2001 Digestive Disease Week

# 2413 Surgical Intervention in Fulminant Clostridium Difficile Colitis
Dallal Michael Dallal, Kenneth K. Lee, Richard L. Simmons, Pittsburgh, PA

Objectives: To examine the course of patients who have died or required colectomy for Clostridium difficile colitis (CDC) in a large University Health System as a means to define the clinical syndrome, patient risk factors and morbidity and mortality from fulminant disease. Summary Background Data: CDC is a poorly recognized cause of mortality. Patients with CDC may develop a sudden systemic inflammatory syndrome that is unresponsive to standard medical therapy. No large series has examined this group of patients.

Methods: Sixty-seven patients were examined with a histologically and clinically confirmed diagnosis of fulminant CDC (FCDC).

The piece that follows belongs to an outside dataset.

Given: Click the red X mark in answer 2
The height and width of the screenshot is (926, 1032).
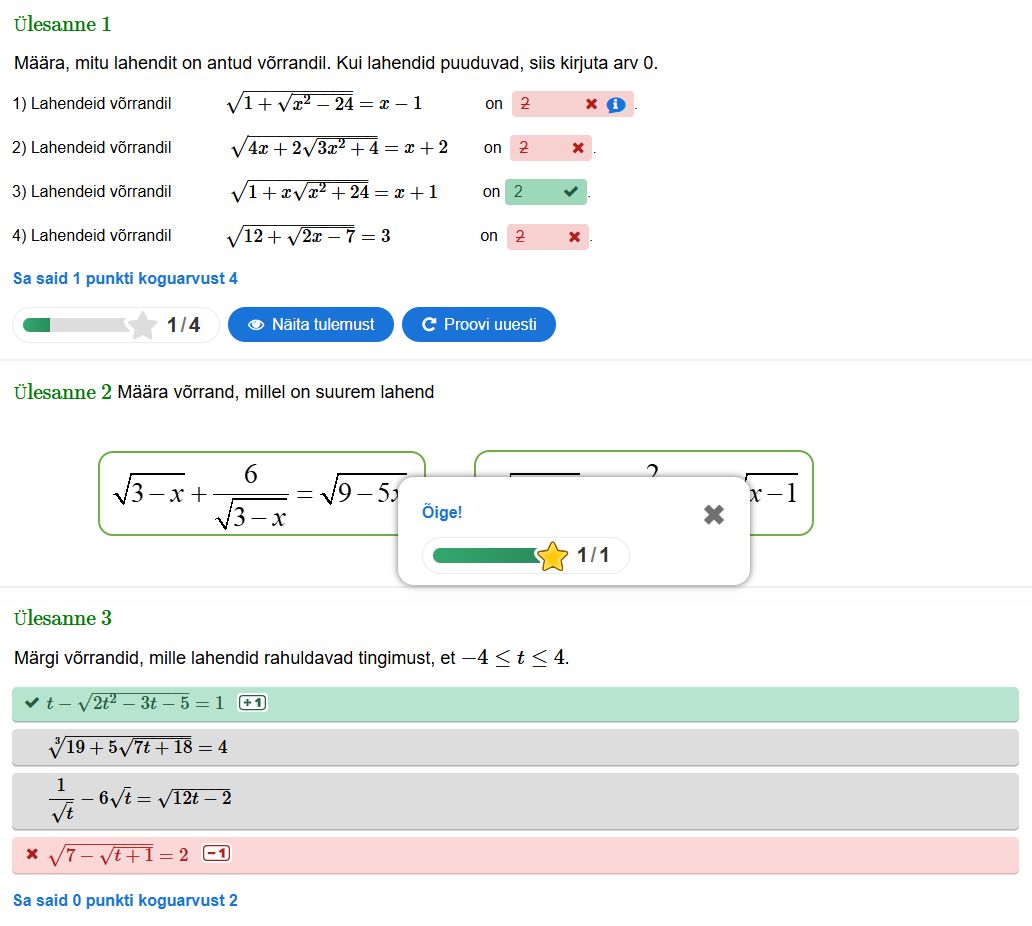Looking at the screenshot, I should point(577,148).
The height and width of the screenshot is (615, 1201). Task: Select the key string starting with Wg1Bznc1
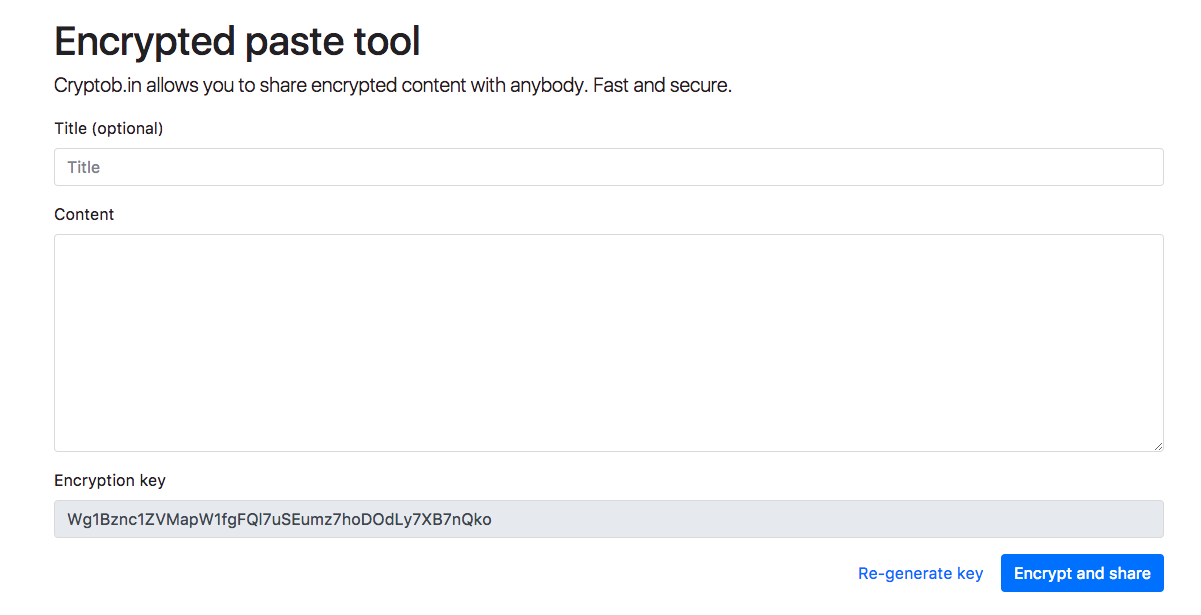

A retrospective review identified 46 patients with FCDC diagnosed after colectomy and another 21 patients whose cause of death through autopsy was determined to be FCDC over a period beginning 1989 through 2000.

Results: In the group undergoing colectomy, the overall mortality of operative intervention was 59%. 74% of patients undergoing colectomy had undergone a previous operative procedure within the previous month-79% of these were cardiothoracic procedures. 24% percent had a previously documented history of CDC. 35% of patients required colectomy within one week of the onset of symptoms. Pre-operative vasopressors requirements predicted mortality after colectomy (69%vs 14%*). Immunocompetent patients were more likely to die after colectomy compared to immunosuppressed patients (65% vs 47%*). Patients with FCDC who died without operative intervention when compared with those who had undergone colectomy were more likely to be immunosuppressed (62% vs 33%*), less likely to have undergone a recent surgical procedure (74% vs 24%*), more likely to be admitted to medical services (48% vs 24%*), and less likely to have a correct pre-event diagnosis of CDC (90% vs 62%*). CT was the most sensitive method of diagnosis (100%). Perforation was found in only one patient. Absolute leukocytosis did not predict survival. (*: p<0.05).

Conclusions: FCDC has a very high mortality rate once the requirement for vasopressors has been initiated. Patients with immunosuppression, a history of CDC, and those who have undergone recent cardiovascular procedures seem at highest risk. Patients who have documented or presumptive CDC with a rapidly rising WBC and systemic symptoms despite medical therapy should undergo urgent total abdominal colectomy and end ileostomy before vasopressor requirements. CT scan reliably and quickly diagnosed FCDC in all patients.